2011 National Meeting

1031 — Automated Extraction of Ejection Fraction (EF) for Heart Failure (HF) from VA Echocardiogram Reports

Garvin JH (VA Salt Lake City HCS) , South BR (VA Salt Lake City HCS), Bolton D (VA Salt Lake City HCS), Shen S (VA Salt Lake City HCS), Duvall S (VA Salt Lake City HCS), Bray B (VA Salt Lake City HCS), Heidenreich P (VA Palo Alto HCS), Samore M (VA Salt Lake City HCS), Goldstein MK (VA Palo Alto HCS GRECC and COE-Palo Alto)

Objectives:
The aims of this research were to: build a natural language processing tool to extract concepts and associated values in the clinical domain of HF used for performance measurement from free text echocardiogram reports; validate the accuracy of extracted concepts and value of the (EF) as compared with a reference standard determined through manual review of the text; and, to generalize the methods developed in this research to automate data capture of the HF performance measures within the VA. This project was a translational use case project (TUCP) undertaken as part of the VA Consortium for Healthcare Informatics (CHIR).

Methods:
Information extraction techniques using a heuristic approach were planned.

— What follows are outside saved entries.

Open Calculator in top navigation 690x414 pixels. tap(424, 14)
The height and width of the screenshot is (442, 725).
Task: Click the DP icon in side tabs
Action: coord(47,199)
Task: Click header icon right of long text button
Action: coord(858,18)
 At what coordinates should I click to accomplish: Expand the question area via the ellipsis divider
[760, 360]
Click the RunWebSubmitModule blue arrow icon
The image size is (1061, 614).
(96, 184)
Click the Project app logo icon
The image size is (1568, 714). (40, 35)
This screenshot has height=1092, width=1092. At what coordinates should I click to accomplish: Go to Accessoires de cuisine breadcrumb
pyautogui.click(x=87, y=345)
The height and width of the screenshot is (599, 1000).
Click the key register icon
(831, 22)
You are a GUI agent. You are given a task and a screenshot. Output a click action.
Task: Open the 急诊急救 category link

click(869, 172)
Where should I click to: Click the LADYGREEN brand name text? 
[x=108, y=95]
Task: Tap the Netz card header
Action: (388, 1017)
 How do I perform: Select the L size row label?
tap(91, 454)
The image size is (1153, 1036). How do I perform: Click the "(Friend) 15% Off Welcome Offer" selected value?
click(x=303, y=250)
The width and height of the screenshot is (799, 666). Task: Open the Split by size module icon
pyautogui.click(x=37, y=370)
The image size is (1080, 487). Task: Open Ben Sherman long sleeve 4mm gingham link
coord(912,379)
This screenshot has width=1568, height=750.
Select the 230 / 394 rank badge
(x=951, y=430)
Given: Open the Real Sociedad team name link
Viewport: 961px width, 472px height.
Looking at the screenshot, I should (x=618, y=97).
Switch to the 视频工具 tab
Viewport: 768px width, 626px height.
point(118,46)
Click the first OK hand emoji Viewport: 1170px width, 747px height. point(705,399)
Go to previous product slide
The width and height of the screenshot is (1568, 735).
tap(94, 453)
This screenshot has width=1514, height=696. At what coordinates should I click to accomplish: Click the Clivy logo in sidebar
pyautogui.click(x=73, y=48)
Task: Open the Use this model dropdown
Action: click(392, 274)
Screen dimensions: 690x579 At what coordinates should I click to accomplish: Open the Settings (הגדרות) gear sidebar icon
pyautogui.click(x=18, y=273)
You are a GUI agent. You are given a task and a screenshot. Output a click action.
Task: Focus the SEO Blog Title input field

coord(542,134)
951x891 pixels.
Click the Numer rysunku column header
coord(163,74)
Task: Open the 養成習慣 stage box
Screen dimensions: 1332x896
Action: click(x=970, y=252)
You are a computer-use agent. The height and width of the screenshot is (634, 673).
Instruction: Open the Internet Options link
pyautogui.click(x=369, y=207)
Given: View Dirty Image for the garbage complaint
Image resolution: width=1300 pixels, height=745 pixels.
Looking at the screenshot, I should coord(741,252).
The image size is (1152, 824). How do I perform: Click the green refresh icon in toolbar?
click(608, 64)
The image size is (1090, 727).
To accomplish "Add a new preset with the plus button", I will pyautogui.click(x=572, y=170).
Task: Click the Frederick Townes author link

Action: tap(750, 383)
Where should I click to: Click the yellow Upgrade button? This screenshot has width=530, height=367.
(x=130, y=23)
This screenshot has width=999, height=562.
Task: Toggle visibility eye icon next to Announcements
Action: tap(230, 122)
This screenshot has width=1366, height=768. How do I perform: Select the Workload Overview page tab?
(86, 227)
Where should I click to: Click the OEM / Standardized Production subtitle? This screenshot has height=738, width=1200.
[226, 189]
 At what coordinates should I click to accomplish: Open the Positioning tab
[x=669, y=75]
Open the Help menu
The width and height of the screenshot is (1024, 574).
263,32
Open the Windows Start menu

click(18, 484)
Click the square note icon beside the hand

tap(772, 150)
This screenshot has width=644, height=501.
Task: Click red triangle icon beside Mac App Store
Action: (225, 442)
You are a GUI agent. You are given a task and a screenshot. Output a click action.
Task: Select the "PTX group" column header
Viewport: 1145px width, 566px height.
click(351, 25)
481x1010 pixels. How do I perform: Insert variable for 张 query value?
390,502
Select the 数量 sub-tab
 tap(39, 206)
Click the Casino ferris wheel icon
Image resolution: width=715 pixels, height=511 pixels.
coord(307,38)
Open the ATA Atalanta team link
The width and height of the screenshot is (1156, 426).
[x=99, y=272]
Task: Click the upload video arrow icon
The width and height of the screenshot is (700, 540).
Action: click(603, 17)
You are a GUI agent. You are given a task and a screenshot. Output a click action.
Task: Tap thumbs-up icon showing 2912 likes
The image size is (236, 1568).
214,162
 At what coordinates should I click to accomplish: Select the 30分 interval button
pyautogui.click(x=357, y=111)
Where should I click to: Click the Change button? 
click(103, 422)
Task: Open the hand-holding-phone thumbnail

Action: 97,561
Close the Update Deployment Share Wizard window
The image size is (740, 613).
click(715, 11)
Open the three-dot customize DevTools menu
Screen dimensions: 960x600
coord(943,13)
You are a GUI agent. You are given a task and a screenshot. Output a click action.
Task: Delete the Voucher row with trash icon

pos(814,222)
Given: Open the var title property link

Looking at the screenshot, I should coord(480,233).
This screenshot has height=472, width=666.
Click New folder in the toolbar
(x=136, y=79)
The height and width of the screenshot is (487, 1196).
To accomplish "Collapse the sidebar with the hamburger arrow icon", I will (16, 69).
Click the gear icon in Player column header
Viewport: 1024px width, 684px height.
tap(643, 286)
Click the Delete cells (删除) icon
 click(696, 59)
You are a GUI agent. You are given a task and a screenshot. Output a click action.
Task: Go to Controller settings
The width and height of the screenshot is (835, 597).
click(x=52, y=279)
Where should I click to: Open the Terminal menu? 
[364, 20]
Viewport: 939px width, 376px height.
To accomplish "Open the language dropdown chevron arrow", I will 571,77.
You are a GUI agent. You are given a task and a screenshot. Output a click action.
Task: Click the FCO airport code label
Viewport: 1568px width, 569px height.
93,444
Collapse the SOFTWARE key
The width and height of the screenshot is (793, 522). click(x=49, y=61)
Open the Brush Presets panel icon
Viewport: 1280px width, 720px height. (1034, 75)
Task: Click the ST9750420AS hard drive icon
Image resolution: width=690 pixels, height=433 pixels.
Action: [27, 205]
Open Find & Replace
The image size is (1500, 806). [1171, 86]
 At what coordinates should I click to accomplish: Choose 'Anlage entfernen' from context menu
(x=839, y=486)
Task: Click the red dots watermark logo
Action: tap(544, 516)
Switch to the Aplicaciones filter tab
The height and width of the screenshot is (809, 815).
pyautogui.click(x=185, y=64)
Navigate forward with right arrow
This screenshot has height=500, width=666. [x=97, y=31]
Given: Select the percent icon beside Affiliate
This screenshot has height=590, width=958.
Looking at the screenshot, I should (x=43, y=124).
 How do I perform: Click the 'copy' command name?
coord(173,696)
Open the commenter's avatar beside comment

An initial set of regular expressions and rules were iteratively developed to capture measurement of left ventricular function. A random sample of echocardiograms was obtained from seven VA medical centers. Two document sets were established from the sample, one serving as a training set by which the system was iteratively trained. The second was sequestered, and once the system was trained to a pre-specified level of accuracy, it was used as the test (validation) set. Two reviewers independently annotated selected documents; in situations where disagreements occurred, a third reviewer adjudicated disagreements to establish the final reference standard. This reference standard was then used to train and assess the performance of the automated system.

Results:
The prevalence-adjusted, bias-adjusted Kappa (PABAK) analysis revealed an agreement of 0.9932, 0.9715, and 0.9835 for the three pairs of reviewers who developed the reference standard. The system was developed and tested with test results of sensitivity (recall) of 98.41%, specificity of 100%, positive predictive value (precision) of 100%, and an F-measure of 0.992 in accurately classifying an EF of less than 40.

Implications:
An automated information extraction system can be used to accurately extract performance measure criteria where a documented ejection fraction value of less than 40% is documented in VA echocardiograms.

Impacts:
This system can be used by VA stakeholders to abstract information for clinical studies and performance measurement more efficiently and at a lower cost than via a completely manual method.